Il y a plus : ce peut être une satisfaction pour un gréco-latin, entêté de sa logique médiocre, de prononcer : le bien est bien, le mal est mal. Mais ces formules naïves sont contraires à la vérité en soi. Le bien, par lui-même, est absolument impuissant à se réaliser : il n’est qu’une idée, une abstraction. C’est au mal seul qu’appartient la puissance, la faculté de création. En sorte que, si le bien doit être réalisé, ce ne peut être que par le mal, et par le mal entièrement livré à lui-même. Dieu ne peut être que s’il est créé par le diable. Et ainsi, en un sens, le mal est bon, et le bien est mauvais. Le mal est bon parce qu’il crée, le bien est mauvais parce qu’il est impuissant.
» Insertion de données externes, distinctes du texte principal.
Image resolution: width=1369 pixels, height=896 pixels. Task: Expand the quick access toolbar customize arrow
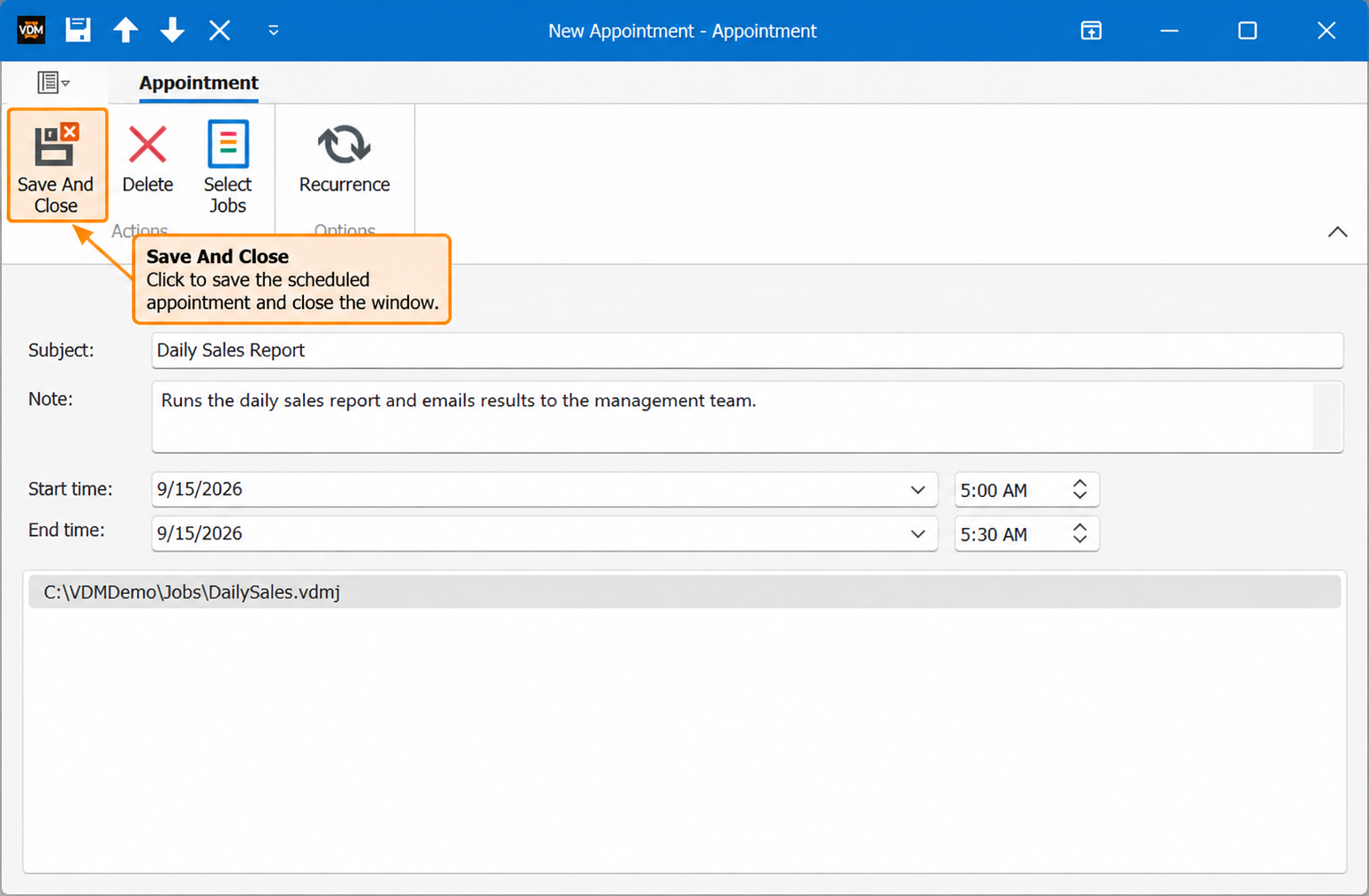(x=274, y=30)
La loi suprême et véritablement divine, c’est précisément que le mal, livré à lui-même, le mal en tant que mal, donne naissance au bien, lequel, à lui seul, n’aurait jamais pu, d’idéal, devenir réel. Je suis, dit Méphistophélès, une partie de cette force qui toujours veut le mal et qui toujours crée le bien. Tel est l’ordre divin : qui prétend faire le bien par le bien ne fera que du mal. Ce n’est qu’en déchaînant les puissances du mal qu’on a chance de réaliser quelque bien.
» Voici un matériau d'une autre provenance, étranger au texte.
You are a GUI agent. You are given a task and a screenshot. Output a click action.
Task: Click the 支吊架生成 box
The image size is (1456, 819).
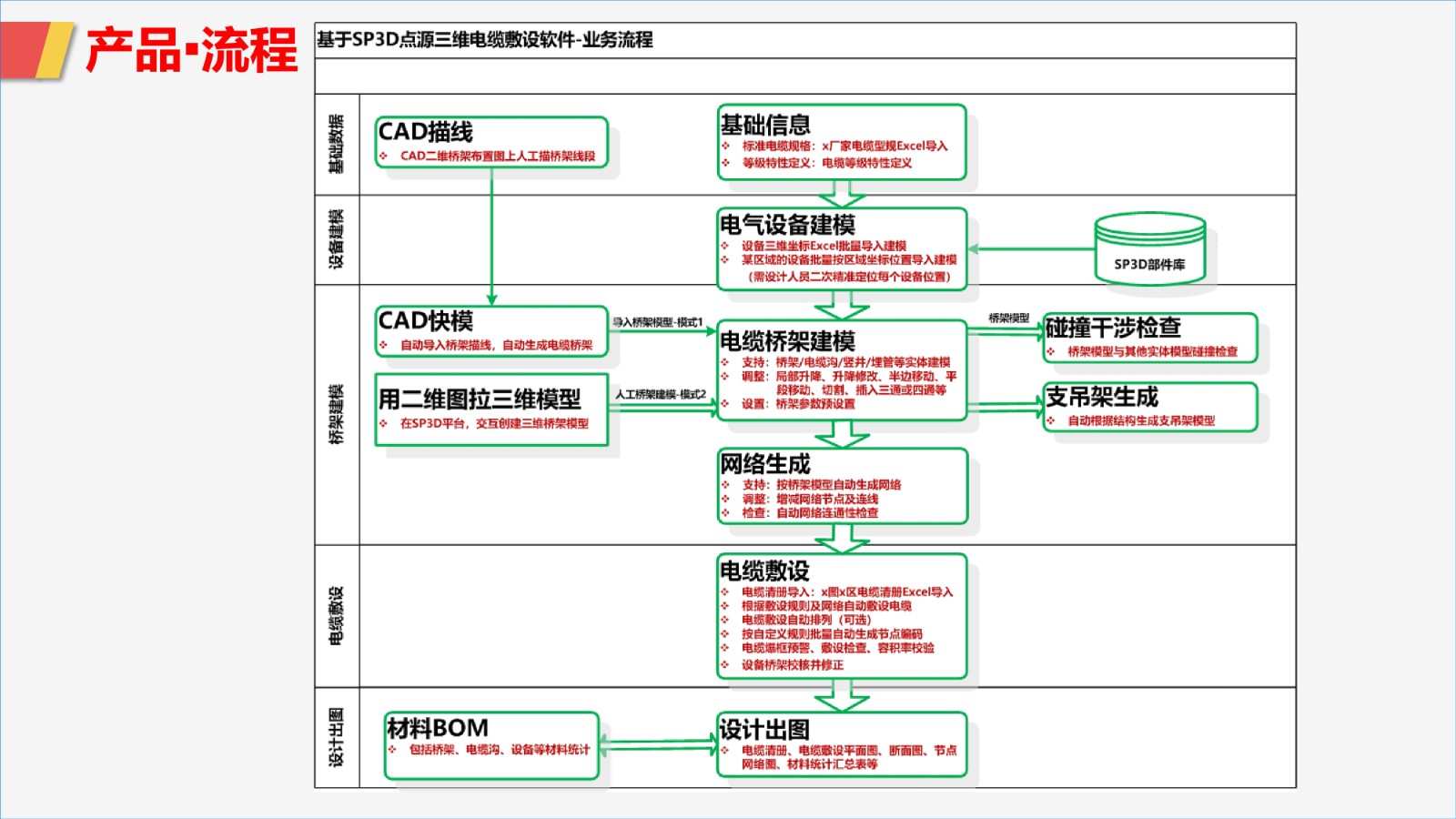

De ces principes métaphysiques, les questions que soulève l’idée de civilisation reçoivent des solutions remarquables.

Qu’est-ce que la civilisation, au sens allemand et véritable de ce mot ?

Les nations en général, en particulier les nations latines, placent l’essence de la civilisation dans l’élément moral de la vie humaine, dans l’adoucissement des mœurs. A ceux qui entendent ainsi la culture humaine, les germanisans appliqueraient volontiers ces mots, que l’on lit dans le Brand d’Ibsen : « Vous voulez de grandes choses, mais vous manquez d’énergie : alors vous demandez le succès à la douceur et à la bonté. » Selon la pensée germanique, la douceur et la bonté ne sont que faiblesse et impuissance. Seule, la force est forte ; et la force par excellence, c’est la science, laquelle, mettant à notre disposition les puissances de la nature, multiplie notre force à l’infini. C’est donc la science qui doit être l’objet principal de nos efforts. De la science et de la culture de l’intelligence scientifique résultera nécessairement, par l’effet d’une grâce divine, le progrès de la volonté et de la conscience, ce qu’on appelle le progrès moral. C’est en ce sens que Bismarck disait : « L’imagination et le sentiment sont à la science et à l’intelligence ce que l’ivraie est à la bonne herbe. L’ivraie menace d’étouffer la bonne herbe, c’est pourquoi on la coupe et on la brûle. » La vraie civilisation est une éducation virile, visant à la force et employant la force. Une civilisation qui, sous prétexte d’humanité et de politesse, énerve et amollit l’homme, ne convient qu’à des femmes et à des esclaves.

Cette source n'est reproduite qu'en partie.